Sociology, Department of

 

Document Type

Article

Date of this Version

2012

Citation

Published in Journal of Marriage and Family 74:5 (October 2012), pp 1166–1181.

doi 10.1111/j.1741-3737.2012.01015.x

Comments

Copyright © 2012 National Council on Family Relations. Published by John Wiley. Used by permission.

Abstract

Does the reason why women have no children matter with regard to level of childlessness concerns? Reasons include biomedical barriers, situational barriers, delaying motherhood, and choosing to be childfree. The concept of ‘‘childlessness concerns’’ captures the idea that holidays and family gatherings are difficult because of not having children or feeling left out or sad that others have children. Life course and identity theories guided the structural equation model analyses of a representative sample of 1,180 U.S. women without children from the National Survey of Fertility Barriers.

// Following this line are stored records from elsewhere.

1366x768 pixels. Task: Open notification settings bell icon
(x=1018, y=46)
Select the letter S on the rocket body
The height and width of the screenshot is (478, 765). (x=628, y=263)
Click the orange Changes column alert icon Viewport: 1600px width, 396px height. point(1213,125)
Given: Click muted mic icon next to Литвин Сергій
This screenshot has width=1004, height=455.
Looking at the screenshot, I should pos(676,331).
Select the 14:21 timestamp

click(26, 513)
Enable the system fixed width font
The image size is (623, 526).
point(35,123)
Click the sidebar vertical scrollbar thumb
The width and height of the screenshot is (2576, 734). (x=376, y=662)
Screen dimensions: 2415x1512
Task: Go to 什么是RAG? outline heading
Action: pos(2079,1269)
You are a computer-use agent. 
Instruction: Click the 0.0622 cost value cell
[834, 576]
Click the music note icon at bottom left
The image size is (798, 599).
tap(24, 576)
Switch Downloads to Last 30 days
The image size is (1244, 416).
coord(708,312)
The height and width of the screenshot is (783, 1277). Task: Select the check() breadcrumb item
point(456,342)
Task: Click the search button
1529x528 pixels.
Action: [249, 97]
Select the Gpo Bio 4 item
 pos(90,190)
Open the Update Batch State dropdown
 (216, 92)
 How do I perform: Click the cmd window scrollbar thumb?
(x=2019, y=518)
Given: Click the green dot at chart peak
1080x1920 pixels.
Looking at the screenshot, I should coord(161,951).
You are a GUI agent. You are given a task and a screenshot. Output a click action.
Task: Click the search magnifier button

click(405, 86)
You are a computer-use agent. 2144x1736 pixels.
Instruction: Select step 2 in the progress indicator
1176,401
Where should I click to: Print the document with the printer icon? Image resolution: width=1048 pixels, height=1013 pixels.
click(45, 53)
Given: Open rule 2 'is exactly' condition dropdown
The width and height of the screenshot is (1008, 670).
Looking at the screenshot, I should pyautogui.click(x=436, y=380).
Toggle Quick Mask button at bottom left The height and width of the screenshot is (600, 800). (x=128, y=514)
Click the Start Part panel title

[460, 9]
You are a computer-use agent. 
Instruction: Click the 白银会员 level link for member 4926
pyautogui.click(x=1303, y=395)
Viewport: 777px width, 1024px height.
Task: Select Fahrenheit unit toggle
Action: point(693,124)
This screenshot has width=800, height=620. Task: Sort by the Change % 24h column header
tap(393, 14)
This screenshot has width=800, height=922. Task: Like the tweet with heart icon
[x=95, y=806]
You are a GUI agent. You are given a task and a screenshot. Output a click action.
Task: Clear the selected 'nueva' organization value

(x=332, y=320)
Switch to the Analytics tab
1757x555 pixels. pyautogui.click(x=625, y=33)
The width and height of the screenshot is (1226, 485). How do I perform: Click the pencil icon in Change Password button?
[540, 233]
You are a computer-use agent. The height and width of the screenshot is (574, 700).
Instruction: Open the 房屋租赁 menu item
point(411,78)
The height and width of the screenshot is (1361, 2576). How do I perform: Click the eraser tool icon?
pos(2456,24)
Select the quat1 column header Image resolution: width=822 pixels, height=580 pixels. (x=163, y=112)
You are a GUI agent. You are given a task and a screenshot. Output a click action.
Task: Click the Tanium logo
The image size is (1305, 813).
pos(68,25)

The results indicated that women with the least control over pregnancy, those with biomedical barriers, had the highest childlessness concerns. As hypothesized, the association between reasons and childlessness concerns was mediated by the identity-relevant measure, importance of motherhood. Contrary to the authors’ hypothesis, the association was not mediated by social messages to have children. Thus, it is primarily involuntarily childless women who have high childlessness concerns.